It’s really quite astounding, when you think about it, that a bunch of literate, high-status men in this society – who, even if they weren’t the ones to tell the story first, were the ones to write it down and make sure it was transmitted – were able to understand that their privileged place in a patriarchal world was in fact not “the way things should be” but rather the result of human sin – that, in fact, the struggle of low-status men to wrest food from the earth, and the plight of women, both desiring and depending on men who might or might not treat them well – were not “God’s plan for humanity” but rather the result of things going terribly wrong.
That is where the Bible begins. With the twin affirmation that all of God’s creation is very good – that’s the message of Genesis 1 – and that that primal goodness has been bent, twisted, broken, because of something we did. It is a profound and subtle recognition of what is obvious to anyone who has spent two minutes thinking about human nature. As Dorothy Sayers wrote to a correspondent on the subject, “the moment you say, ‘There’s something wrong, there’s a disease, and it’s something to do with man [sic]’ – then, it doesn’t matter two hoots what you call it, you have discovered what the Church means by sin.”
So what do we do about it? The lectionary, of course, pairs this reading with Jesus’ temptation in the desert, which John Milton also understood as reversing the temptation of Adam and Eve by refusing the wiles of the devil. Conversely, many modern commentators like to treat the Fall as though it were an unfortunate but inevitable step toward maturity and independence – as though humanity had no option but to leave the garden sooner or later, and maybe it’s really all for the best. And St. Augustine, lyrically and paradoxically, celebrates it as O felix culpa – “O happy Fault” that merited so great a redeemer.

Supplied data:
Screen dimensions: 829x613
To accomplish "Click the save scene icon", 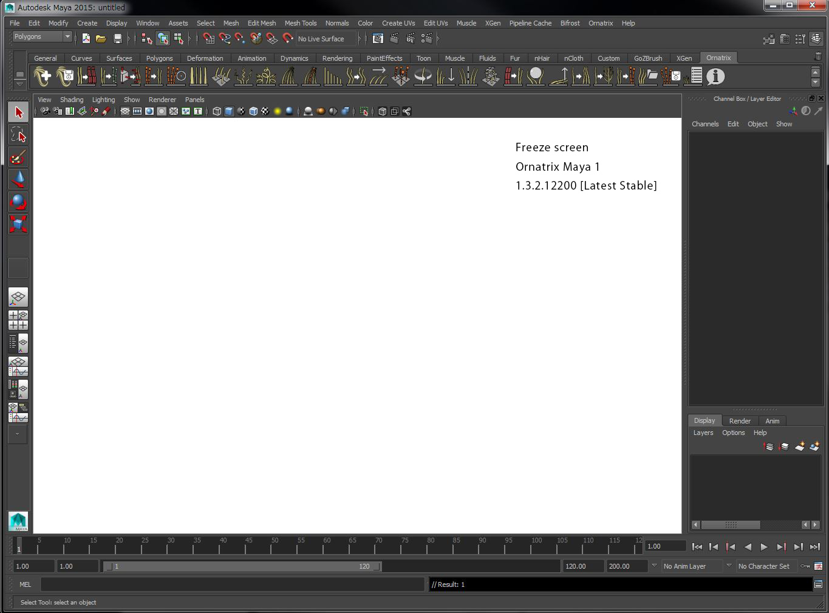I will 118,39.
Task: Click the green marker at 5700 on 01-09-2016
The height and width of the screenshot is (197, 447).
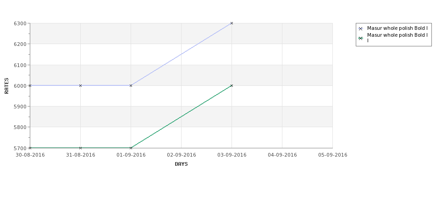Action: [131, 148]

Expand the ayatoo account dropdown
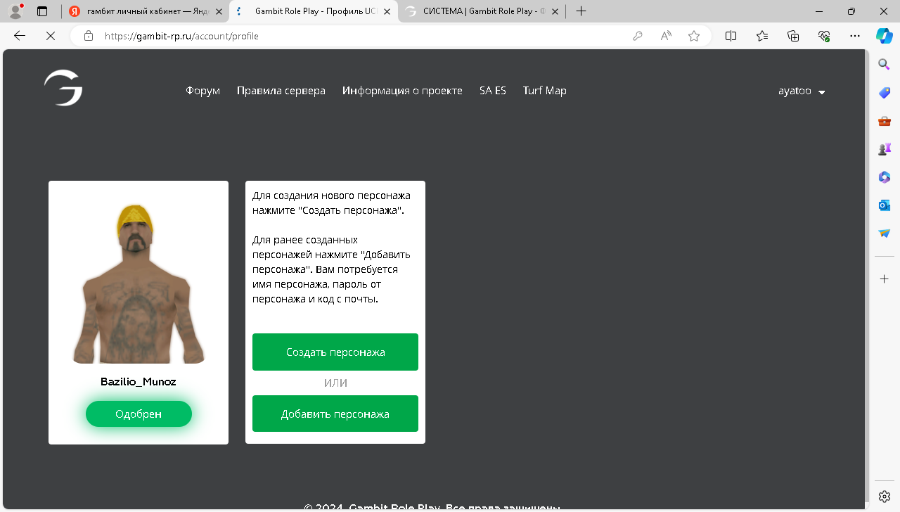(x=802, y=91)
==
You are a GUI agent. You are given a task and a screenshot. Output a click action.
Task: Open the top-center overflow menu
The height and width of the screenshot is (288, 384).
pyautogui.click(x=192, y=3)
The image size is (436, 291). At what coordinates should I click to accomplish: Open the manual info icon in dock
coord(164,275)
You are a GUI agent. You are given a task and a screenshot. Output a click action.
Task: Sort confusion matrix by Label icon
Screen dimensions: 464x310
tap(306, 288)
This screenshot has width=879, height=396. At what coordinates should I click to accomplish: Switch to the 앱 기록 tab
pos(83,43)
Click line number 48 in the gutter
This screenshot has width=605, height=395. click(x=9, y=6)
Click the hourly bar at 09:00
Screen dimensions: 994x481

What is being asked: Write out the entire text on Genesis and the Fall word for word. The items are separate material and have no connection to the text.

Your response:
It’s really quite astounding, when you think about it, that a bunch of literate, high-status men in this society – who, even if they weren’t the ones to tell the story first, were the ones to write it down and make sure it was transmitted – were able to understand that their privileged place in a patriarchal world was in fact not “the way things should be” but rather the result of human sin – that, in fact, the struggle of low-status men to wrest food from the earth, and the plight of women, both desiring and depending on men who might or might not treat them well – were not “God’s plan for humanity” but rather the result of things going terribly wrong.
That is where the Bible begins. With the twin affirmation that all of God’s creation is very good – that’s the message of Genesis 1 – and that that primal goodness has been bent, twisted, broken, because of something we did. It is a profound and subtle recognition of what is obvious to anyone who has spent two minutes thinking about human nature. As Dorothy Sayers wrote to a correspondent on the subject, “the moment you say, ‘There’s something wrong, there’s a disease, and it’s something to do with man [sic]’ – then, it doesn’t matter two hoots what you call it, you have discovered what the Church means by sin.”
So what do we do about it? The lectionary, of course, pairs this reading with Jesus’ temptation in the desert, which John Milton also understood as reversing the temptation of Adam and Eve by refusing the wiles of the devil. Conversely, many modern commentators like to treat the Fall as though it were an unfortunate but inevitable step toward maturity and independence – as though humanity had no option but to leave the garden sooner or later, and maybe it’s really all for the best. And St. Augustine, lyrically and paradoxically, celebrates it as O felix culpa – “O happy Fault” that merited so great a redeemer.